One Day in the Studio: Courtney Senior

Posted by Elizaveta Zhurkovskaya on

Courtney Senior is a self-taught abstract artist located in Toronto, Canada. Ever since I was a little kid, I would immerse myself in creative activities - from colouring and drawing to painting and writing. Despite my passion for anything creative and colourful, as I got older it took a backseat to other things. She uses colour, depth, and movement to evoke positive energy through her work. We interviewed Courtney to learn more about her practice, inspirations, and what she is working on today.


1. How does your creative day look like and what inspires you to make art? Has your creative day changed due to Covid-19?

I am not a full-time artist so my creative days, at least when it comes to actually painting, are limited to weekends. This is actually a perfect cadence for me because I find that by the time the weekend rolls around, I am ready to put my heart and soul into painting. I have always feared how painting every day would impact my ability to create. Would I lose my creative mojo? Would I still enjoy it? Weekends are my creative solace. I wake up at the crack of dawn and paint right through until dinner. My biggest inspiration for creating art comes from the pure calm and joy of entering flow state. It’s safe to say I never paint while angry or frustrated, which I think translates to my work. Every detail on the canvas is a mark of my positive energy from that day.

During COVID, I definitely had a few creative lulls. For the first couple of months, I found it difficult to find motivation. When I am lacking positive energy, I don’t bother painting because I know the outcome will be a lot of wasted canvas and paint. However, when it comes to being an artist, perseverance is key. I continued dipping my toe into creative sessions until I felt the drive to create consistently.

2. Tell us more about your art studio.

I paint out of my city condo. During the week it’s my office space and on the weekend, it is transformed into my studio. I actually paint on a flat surface rather than an easel which works well for this space, otherwise, I think there would be paint everywhere. My condo must be clean and tidy before I start creating or I feel on edge. This might seem ironic given that I paint abstract, a very free flowing and often messy form of art.



3. How did you first get interested in your medium?

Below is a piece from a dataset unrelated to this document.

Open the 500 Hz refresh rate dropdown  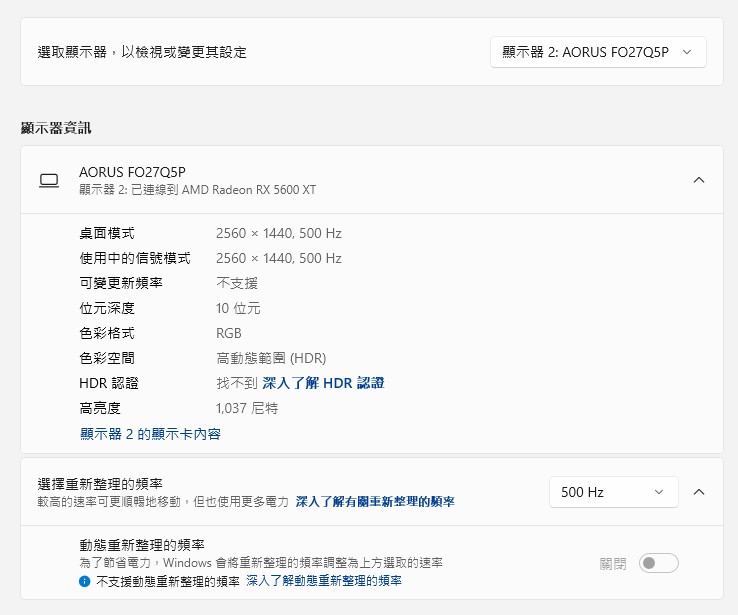pyautogui.click(x=613, y=492)
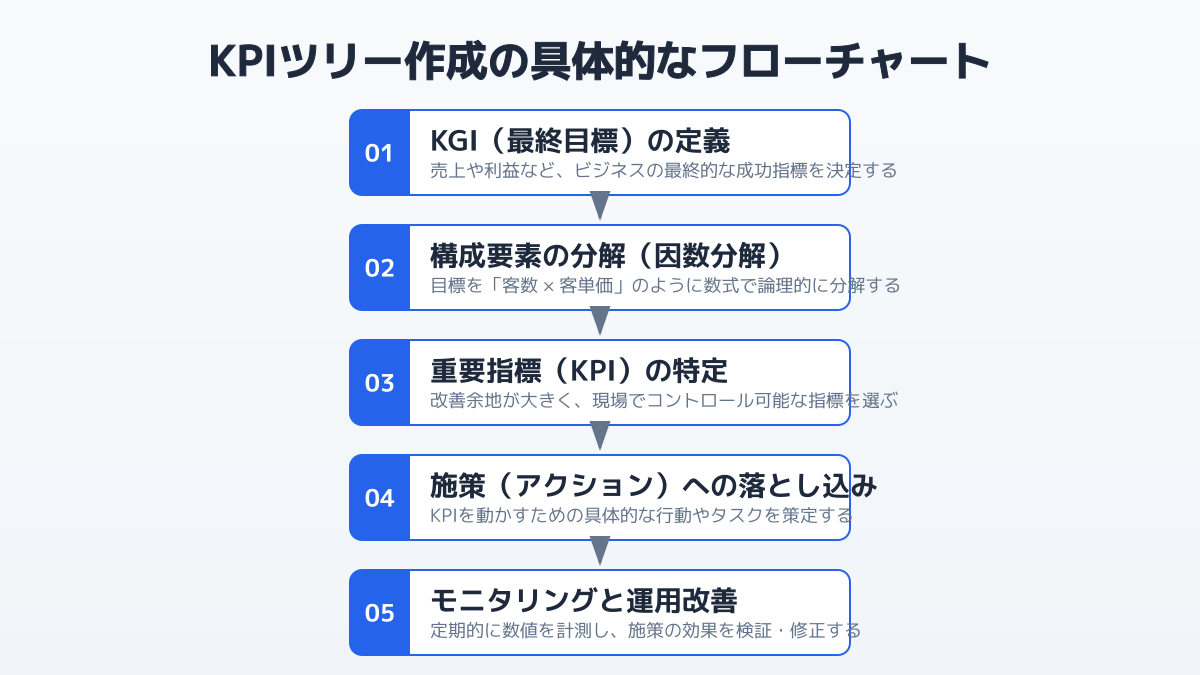Click the main title KPIツリー作成の具体的なフローチャート
The image size is (1200, 675).
click(600, 62)
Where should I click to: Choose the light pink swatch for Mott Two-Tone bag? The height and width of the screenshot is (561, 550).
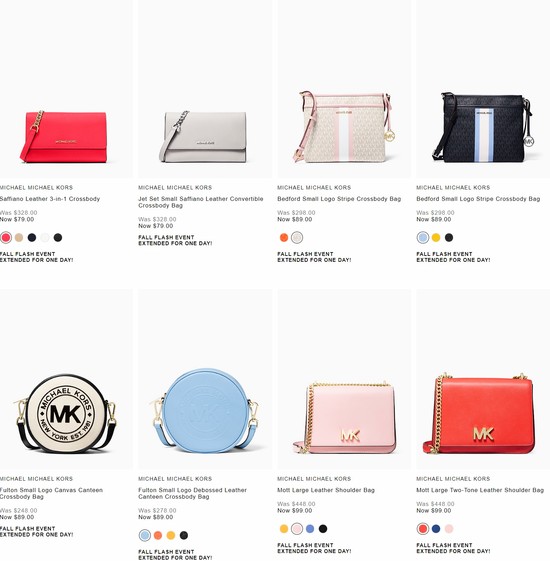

I dabbled in oil and acrylic at the very beginning of my artistic career, but I found acrylics to be much easier to work with. I don’t have the patience to let oil dry. I actually found fluid acrylics after realizing I needed a different medium to get the effect I wanted using various silicone wedges.

4. Describe your style in one sentence.

Art wedge abstract.

5. Has your style changed over time?

Definitely. I find my style evolves month over month. I am constantly trying new techniques and

tools to add fresh layers, textures and movement to my pieces.

6. What are your main artistic tools?

I’m a minimalist when it comes to tools of the trade and only use silicone catalyst wedges and acrylics.

7. Do you ever experience creativity blocks and how do you stay positive and inspired?  

I have had two or three major creative funks over the last 5 years. I pushed myself too hard for months on end, focused way too much on the business side of art and forgot why I enjoyed painting in the first place; pure unadulterated joy. Getting out of a creative slump does not happen overnight. The first thing I did was a take a nice long guilt-free break. I didn’t pick up a paint brush or try to force my creativity. Instead, I spent time enjoying the creative works of the vast artist community on social media and online galleries. I also did a lot of sketches and journaling with the goal to achieve nothing. I would draw buildings or scribble a landscape just to see how I was feeling. Eventually my creative juices came back full throttle.



8. Do you think the art world has changed or will be changing due to the pandemic? If yes, how?

I think a lot of artists found new sources of inspiration during the pandemic and a lot of non-artists found their inner artist. I think we have already seen incredible evolvement from artists within our community this year and I think it will continue to develop. I also think we will see a stream of new emerging artists. There are so many people that used art as a coping mechanism during the pandemic and I am willing to bet many of them found a talent they didn’t realize they had.

9. What project are you working on right now? What would you like to do next?

I have just started dabbling in a new set of tools and mediums that are giving my work a new layer of dimension. I am still in the beginning stages, but I am excited to see how it will develop.